Last updated on November 12, 2017

I had a few hours of free time this weekend, which I used to read a new working paper by Abadie et al. (2017) titled “When Should You Adjust Standard Errors for Clustering?” I’m a little bit late to the party–David McKenzie blogged about this almost a full month ago–but doing all of my teaching in one semester leaves me considerably behind on reading new papers, which then leaves me behind on blogging.

This is a very nice paper, and it has seriously changed my understanding of clustering. Abadie et al. start with two common misconceptions regarding clustering:

  1. Clustering matters only if the residuals and the regressors are both correlated within clusters, and
  2. If clustering makes a difference in your standard errors, you should cluster.

On 1, Abadie et al. show that even when the within-cluster correlation of the residuals and the within-cluster correlation of the regressors are both close to zero, clustering will matter. What is important is the product of the within-cluster correlation of the residuals and the within-cluster correlation of the regressors. If that correlation is nonzero, clustering matters. What this means is that cluster will make a difference–not that it is necessary.

On 2, Abadie et al. show that in order to determine whether you should cluster, it’s not sufficient to compare standard errors with and without clustering and see whether clustering makes a difference. Rather, some additional information needs to be used, such as whether there are clusters in the population that have been left out of the sample due to sampling reasons (more on this later).

Abadie et al. recast clustering as a design problem. In some cases, it is a sampling design issue. In others, it is an experimental design issue:

  1. Clustering is a sampling issue if sampling follows a two-stage strategy where clusters (e.g., villages) are first sampled at random and then observations within clusters (e.g., households) are then sampled at random. In this case, there are some (possibly many) clusters in the population which aren’t included in the sample. Here, clustering is justified on the basis of the fact that some clusters in the population aren’t included in the sample.
  2. Clustering is an experimental design issue if the assignment to treatment is correlated within clusters, with the most obvious case being block randomization, when all the households (units) in a village (cluster) are either assigned to treatment or not.

So when is clustering not necessary? When there is no clustering in the sampling (i.e., when you randomly select units from the whole population, without first randomly selecting clusters from which you will randomly select units) and there is no clustering in the assignment of treatment, or when there is no heterogeneity in the treatment effect and there is no clustering in the assignment of treatment. Or, to paraphrase what Abadie et al. state in their conclusion: if the sampling process is not clustered and the treatment assignment is not clustered, you should not cluster standard errors even if clustering changes your standard errors.

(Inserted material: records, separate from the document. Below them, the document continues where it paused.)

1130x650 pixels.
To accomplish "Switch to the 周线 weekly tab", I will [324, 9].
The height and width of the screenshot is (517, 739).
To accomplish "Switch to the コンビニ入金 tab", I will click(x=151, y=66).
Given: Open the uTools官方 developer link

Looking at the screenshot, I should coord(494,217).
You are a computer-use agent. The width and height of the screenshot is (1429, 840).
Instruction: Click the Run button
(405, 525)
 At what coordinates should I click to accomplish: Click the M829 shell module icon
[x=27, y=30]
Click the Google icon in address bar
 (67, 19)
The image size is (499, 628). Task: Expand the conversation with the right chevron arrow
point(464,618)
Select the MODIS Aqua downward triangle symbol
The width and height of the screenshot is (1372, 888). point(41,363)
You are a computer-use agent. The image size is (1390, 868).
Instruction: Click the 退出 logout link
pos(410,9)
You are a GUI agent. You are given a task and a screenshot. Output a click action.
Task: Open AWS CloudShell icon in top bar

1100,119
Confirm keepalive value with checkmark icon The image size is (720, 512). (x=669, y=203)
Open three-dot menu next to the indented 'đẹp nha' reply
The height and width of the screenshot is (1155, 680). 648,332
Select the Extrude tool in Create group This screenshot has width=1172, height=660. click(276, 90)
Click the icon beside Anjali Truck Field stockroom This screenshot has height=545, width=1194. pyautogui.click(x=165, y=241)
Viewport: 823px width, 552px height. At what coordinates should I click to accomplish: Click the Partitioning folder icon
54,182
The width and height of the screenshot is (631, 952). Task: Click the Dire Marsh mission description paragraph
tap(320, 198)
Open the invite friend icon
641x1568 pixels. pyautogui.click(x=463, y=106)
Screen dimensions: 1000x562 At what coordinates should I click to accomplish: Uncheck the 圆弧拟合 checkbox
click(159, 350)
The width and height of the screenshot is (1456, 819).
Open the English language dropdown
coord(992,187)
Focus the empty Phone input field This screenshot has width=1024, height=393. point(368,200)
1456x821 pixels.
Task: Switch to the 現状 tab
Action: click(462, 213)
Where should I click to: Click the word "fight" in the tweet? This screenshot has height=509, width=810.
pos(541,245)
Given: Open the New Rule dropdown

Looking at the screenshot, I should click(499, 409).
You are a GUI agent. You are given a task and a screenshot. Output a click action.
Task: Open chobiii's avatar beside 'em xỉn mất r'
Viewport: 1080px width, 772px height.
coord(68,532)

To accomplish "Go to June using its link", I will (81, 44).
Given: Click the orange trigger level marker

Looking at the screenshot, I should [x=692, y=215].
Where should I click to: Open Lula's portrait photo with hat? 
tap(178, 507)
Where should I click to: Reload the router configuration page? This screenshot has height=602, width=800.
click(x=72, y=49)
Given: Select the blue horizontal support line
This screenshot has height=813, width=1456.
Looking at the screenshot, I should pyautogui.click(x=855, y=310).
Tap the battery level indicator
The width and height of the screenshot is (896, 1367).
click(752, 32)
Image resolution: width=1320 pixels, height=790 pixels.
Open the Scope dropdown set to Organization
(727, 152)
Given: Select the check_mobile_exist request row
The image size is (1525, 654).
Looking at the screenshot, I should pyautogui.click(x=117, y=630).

Clustering will yield approximately correct standard errors in the following three possible cases. First, when there is no heterogeneity in the treatment effect. Second, when only few clusters are observed from the population. And third, when there is only one unit sampled per cluster.

The previous two paragraphs imply that if there is no heterogeneity in the treatment effect and there is no clustering in the assignment of treatment, clustering is not necessary but it will yield approximately correct standard errors nevertheless.

The article also revisits the question of whether clustering is really necessary with fixed effects. Indeed, one comment I hear frequently from students (and even from some colleagues) is that with fixed effects, you shouldn’t cluster standard errors at the level of the fixed effects. So for example, with state fixed effects, you shouldn’t have to cluster standard errors at the state level. Abadie et al. show that this is mistaken. Specifically, heterogeneity of the treatment effect (and really, when is a treatment effect not heterogeneous?) makes clustering necessary.